Yes, as Clare Backman of Marine Harvest correctly contends, ocean-based closed containment systems are still unproven. “This technology isn’t out there being operated...somewhere that we could go and look at it or even buy it off the shelf,” he says (C.R. Mirror, May 23/07). But he also concedes that, “The science still is, to some degree, undecided.” This reluctant admission of possibility is the potential that the Special Committee has also sensed and is encouraging with its recommendations. As the Committee’s chair Robin Austin pointed out, the industry has met other technological challenges, and with the help of provincial and federal funding, could possibly meet this one, too.
In the same optimistic spirit, North Island MLA, Claire Trevena, adds, “We’re not talking a fantasy world in this report, we’re talking about something that’s very realistic and has already started to be endorsed by the ministry” (Ibid.). She envisions “a strong industry” in the future, presumably with an environmental record for which all British Columbians can be proud.
This pride is clearly echoed by virtually everyone speaking for salmon farming. Doren Anderson, who operates Netloft, a business that builds and services nets for fish farms, claims that BC is a recognized world leader in environmentally responsible practices. Even companies from Norway, where salmon farming originated, “look to Canada as a leader in environmental safeguards in aquaculture” (Ibid.).
The Special Committee’s report is visionary. But it is connected to real and discernible possibilities.
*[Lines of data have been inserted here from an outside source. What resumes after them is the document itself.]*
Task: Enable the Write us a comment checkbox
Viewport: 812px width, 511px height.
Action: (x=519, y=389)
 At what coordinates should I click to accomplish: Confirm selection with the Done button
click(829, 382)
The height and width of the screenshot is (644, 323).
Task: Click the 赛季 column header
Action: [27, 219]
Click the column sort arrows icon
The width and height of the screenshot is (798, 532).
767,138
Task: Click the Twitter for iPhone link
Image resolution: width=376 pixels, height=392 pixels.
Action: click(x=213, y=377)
The time has come to give serious consideration to ocean based closed containment systems. Presently, they seem too expensive and too inefficient. But new engineering may be able to utilize tidal flow in unforseen ways, and accrued savings in reduced mortality, predation, lice control, and net inspection and repairs, coupled with more accessible locations and lowered ransportation and energy costs, may make salmon farming a truly modern industry. The possibility xists. Why don’t we show the world what we really can do!